Don’t yuck my yum is a Facebook era admonishment that means if you don’t like some harmless thing I’m saying or doing, just be quiet about it. You don’t have to chime in with your negative reaction. Our interpersonal relationship can go forward with mutual good will.
I first came across the phrase in an article by a right-of-center pundit who was mocking a Hillary Clinton organizer for making it a meeting ground rule. My immediate inclination was to join the pundit in laughing at adults using such adolescent-sounding terminology in the political arena. But after a few minutes of thought I came to a different evaluation. Isn’t the phrase a nifty shorthand for the usual rules of brainstorming? You know: Get all the ideas out. No reactions or criticisms at this point, just let it all flow. Everyone contributes without fear or embarrassment. We’ll go back and pick up on the best ideas later.

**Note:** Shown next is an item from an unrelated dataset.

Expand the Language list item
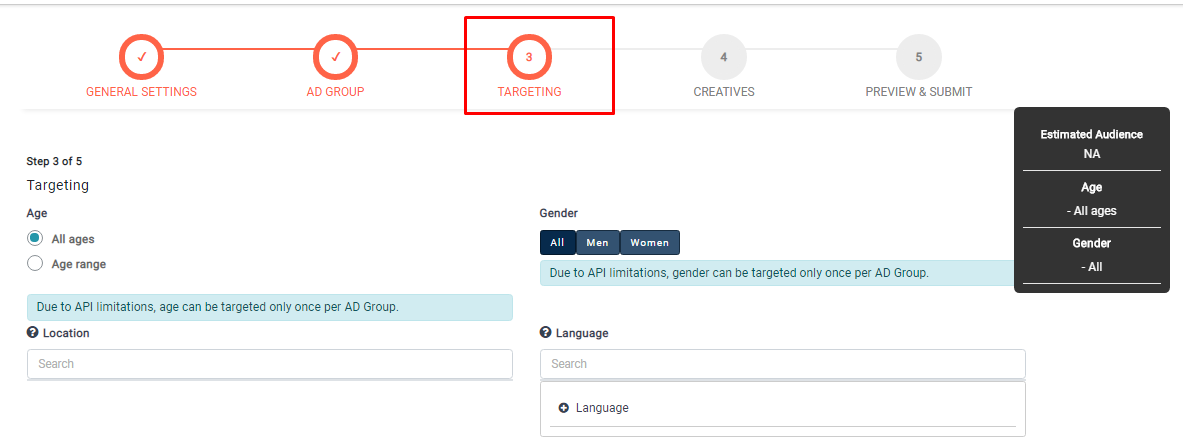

So yeah, don’t yuck my yum sounds a bit childish but I kind of like what it implies for civility and fellow feeling among individuals with interests that may or may not intersect. Maybe it’s a girl thing. I can’t imagine my husband saying it.
America could use a good dose of don’t-yuck-my-yum kindness today. Suppose you get together with friends for the Super Bowl and one of them expresses enthusiasm for President Trump’s cabinet picks. You happen to disagree. In fact, you think the new Secretary of Apparatchiks is a bogeyman in pinstripes. Can you suppress the retort on the tip of your tongue, or do you let it fly, lest for one soon-to-be-forgotten moment your friends mistakenly assume you’re so depraved or unsophisticated as to be okay with Mr. Bogeymen?
Well, if you want everyone to enjoy your time together watching the Patriots win, you’ll just smile and change the subject. Don’t yuck my yum is a ground rule for maintaining friendships. I mean, you like these people. You have a history with them. Maybe you vacationed together. Or were in each other’s weddings. Or you like meeting up at different beer tasting rooms. Or you work out together. Are you going to allow a difference over politics to change all that? I hope not. Say it together: Go TB12!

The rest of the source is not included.